The mass opens with a tidy Kyrie in which the standard procedure for stating the motto is established: it appears three times in the baritone part, first at low pitch, second in the middle of the range, finally in the upper register, an octave above the first statement; and each time, the motto is preceded by an eight-bar passage for three voices, during which the baritone remains silent. In the Gloria this same procedure occurs twice, first at the opening of the movement, then again at the section commencing with the words "Qui tollis peccata mundi". In the Credo there are three statements, the last of which stands as a further development at "Et in Spiritum Sanctum" the entire motto proceeds first backwards, then forwards again in diminution. In the Sanctus the process of dismembering and foreshortening the motto continues, giving way in the Benedictus to three exquisite duets, each of which has the motto theme as its basis. The Agnus Dei introduces further variations. In the first invocation, the motto is again turned backwards; in the second, it is dropped altogether so that Josquin can show off his skills in writing a strict canon for the remaining three voices; and in the sumptuous third Agnus, the texture expands to six real parts, of which two take it in turn to sing the motto. Not surprisingly in view of its curious construction, Josquin' s Hercules Dux Ferrariae Mass soon became a celebrated work, and composers continued to make use of this method of deriving a musical theme from the syllables of words until well into the seventeenth century.

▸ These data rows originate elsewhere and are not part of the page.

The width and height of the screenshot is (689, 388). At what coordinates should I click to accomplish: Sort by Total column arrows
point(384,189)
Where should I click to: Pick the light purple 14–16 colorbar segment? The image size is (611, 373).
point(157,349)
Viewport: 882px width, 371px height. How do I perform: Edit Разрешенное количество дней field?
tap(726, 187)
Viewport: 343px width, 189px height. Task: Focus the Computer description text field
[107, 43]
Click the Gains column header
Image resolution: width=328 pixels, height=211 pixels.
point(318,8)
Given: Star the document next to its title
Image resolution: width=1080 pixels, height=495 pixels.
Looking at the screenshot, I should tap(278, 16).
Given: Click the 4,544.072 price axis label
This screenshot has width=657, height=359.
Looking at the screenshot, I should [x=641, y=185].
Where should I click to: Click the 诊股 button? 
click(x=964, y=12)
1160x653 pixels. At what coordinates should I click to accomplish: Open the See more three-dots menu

Josquin's Deploration for Johannes Ockeghem, "Nymphes des bois", was probably written in or shortly after 1497, the year in which this widely respected composer is now known to have died. By the late fifteenth century, laments of this kind had become a standard means of paying homage to the towering figures of music; and it is even possible that all four of the composers who are cited towards the end of Josquin' s piece—Brumel, Pierre de la Rue, Compere and Josquin himself—were especially indebted to Ockeghem by having once been his pupils or colleagues. Though ostensibly a chanson, the Deploration makes use of a classic method of motet and mass construction, for its foundation is a plainchant melody, sung by the baritone voices. Appropriately, this is the Introit of the Missa pro defunctis, "Requiem aeternam", though its intervals have been subtly modified to conform to the plangent phrygian mode. This performance makes use of the reading of the work contained in the great Medici Codex, an early version that seems to come close to Josquin' s original text.